An RSS feed (“Really Simple Syndication”) is a stream of data that gets updated every time something new is added to the webpage(s) it tracks. For example, a blog’s feed will contain all newly published articles.
The usefulness of this tool is that it allows specialised applications—RSS readers—to automatically check multiple websites for updates, based on the list of RSS subscriptions. The user gets all new information in a centralised place—the RSS reader application—rather than manually visiting every single website.
To subscribe, the user will typically have to copy the RSS feed’s link into their RSS reader’s appropriate place. Most applications/services make this straightforward. Note that “subscribe” is just a standard copy-paste of a link.
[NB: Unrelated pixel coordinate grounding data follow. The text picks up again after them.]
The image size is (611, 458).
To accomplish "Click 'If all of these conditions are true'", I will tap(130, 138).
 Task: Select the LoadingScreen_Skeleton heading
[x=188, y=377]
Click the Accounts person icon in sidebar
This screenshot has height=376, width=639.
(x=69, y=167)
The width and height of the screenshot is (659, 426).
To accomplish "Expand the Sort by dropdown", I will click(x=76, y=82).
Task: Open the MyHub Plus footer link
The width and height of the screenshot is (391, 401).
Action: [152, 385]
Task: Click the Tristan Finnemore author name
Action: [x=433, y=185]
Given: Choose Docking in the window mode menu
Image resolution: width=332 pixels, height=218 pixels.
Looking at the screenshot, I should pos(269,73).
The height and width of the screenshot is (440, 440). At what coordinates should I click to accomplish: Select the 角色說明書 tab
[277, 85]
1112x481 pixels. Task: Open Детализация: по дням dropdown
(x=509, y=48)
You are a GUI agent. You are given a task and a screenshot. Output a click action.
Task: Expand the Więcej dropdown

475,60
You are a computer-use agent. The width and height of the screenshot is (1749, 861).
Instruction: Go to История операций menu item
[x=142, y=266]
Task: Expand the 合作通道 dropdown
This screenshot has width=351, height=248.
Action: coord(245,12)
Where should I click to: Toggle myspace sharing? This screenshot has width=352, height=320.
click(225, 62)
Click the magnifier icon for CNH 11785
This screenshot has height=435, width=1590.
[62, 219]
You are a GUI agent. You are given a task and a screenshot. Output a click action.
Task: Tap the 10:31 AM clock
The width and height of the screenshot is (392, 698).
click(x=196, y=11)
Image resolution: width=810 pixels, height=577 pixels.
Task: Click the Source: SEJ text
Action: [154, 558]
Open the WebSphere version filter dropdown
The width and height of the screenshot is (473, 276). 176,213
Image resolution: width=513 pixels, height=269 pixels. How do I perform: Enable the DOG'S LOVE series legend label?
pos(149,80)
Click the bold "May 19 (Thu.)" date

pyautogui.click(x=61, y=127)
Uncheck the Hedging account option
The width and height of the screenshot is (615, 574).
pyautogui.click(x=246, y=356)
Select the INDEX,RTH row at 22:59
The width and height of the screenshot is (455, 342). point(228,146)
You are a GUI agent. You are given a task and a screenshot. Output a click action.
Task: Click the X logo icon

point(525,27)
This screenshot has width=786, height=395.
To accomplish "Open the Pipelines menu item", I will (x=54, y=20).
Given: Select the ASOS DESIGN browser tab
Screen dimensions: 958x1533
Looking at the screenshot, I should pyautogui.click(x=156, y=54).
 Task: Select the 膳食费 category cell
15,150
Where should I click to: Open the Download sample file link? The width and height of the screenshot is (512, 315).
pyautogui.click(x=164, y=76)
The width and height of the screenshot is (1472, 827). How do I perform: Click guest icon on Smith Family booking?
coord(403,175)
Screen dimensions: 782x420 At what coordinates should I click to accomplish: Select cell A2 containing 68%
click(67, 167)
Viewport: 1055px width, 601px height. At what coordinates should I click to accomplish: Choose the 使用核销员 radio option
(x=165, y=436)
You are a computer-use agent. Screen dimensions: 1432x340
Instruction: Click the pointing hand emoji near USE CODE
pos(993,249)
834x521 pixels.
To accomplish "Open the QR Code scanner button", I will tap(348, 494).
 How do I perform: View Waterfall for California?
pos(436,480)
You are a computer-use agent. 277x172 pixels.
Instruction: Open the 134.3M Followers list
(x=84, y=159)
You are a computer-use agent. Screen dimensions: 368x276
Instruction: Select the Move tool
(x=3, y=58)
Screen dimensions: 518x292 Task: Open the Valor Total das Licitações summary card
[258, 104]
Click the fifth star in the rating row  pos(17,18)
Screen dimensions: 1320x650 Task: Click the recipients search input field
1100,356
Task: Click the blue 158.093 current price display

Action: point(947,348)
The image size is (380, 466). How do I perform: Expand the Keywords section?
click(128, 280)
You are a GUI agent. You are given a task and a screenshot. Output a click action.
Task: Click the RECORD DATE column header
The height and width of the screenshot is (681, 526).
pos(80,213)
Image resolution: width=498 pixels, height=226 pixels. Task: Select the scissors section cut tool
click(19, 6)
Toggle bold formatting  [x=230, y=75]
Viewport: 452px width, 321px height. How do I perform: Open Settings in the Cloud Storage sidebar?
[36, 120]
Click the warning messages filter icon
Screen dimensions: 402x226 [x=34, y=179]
You do not share private information with the website that provides the RSS feed.
Pro tip: RSS is best suited for following websites that do not post updates very often, like personal blogs. Never miss the occasional publication. Conversely, RSS is not ideal for tracking high frequency sites, such as news outlets. The sheer volume of publications will quickly become overwhelming. Keep the list of RSS subscriptions limited to the type of content you do not want to miss.
RSS feeds on protesilaos.com
I am not on social media, so RSS is the only way you will get news from me. There are three types of regular updates on this website. Each has its own feed, as it caters to a different audience.
- Blog on European Union politics and political theory.
- Coding blog about web development and GNU/Linux.
- Πολιτικές αναλύσεις στα Ελληνικά (political writings in Greek).
I also maintain a special feed for news and announcements, where I post notifications about new books or other types of content that does not fit in the above.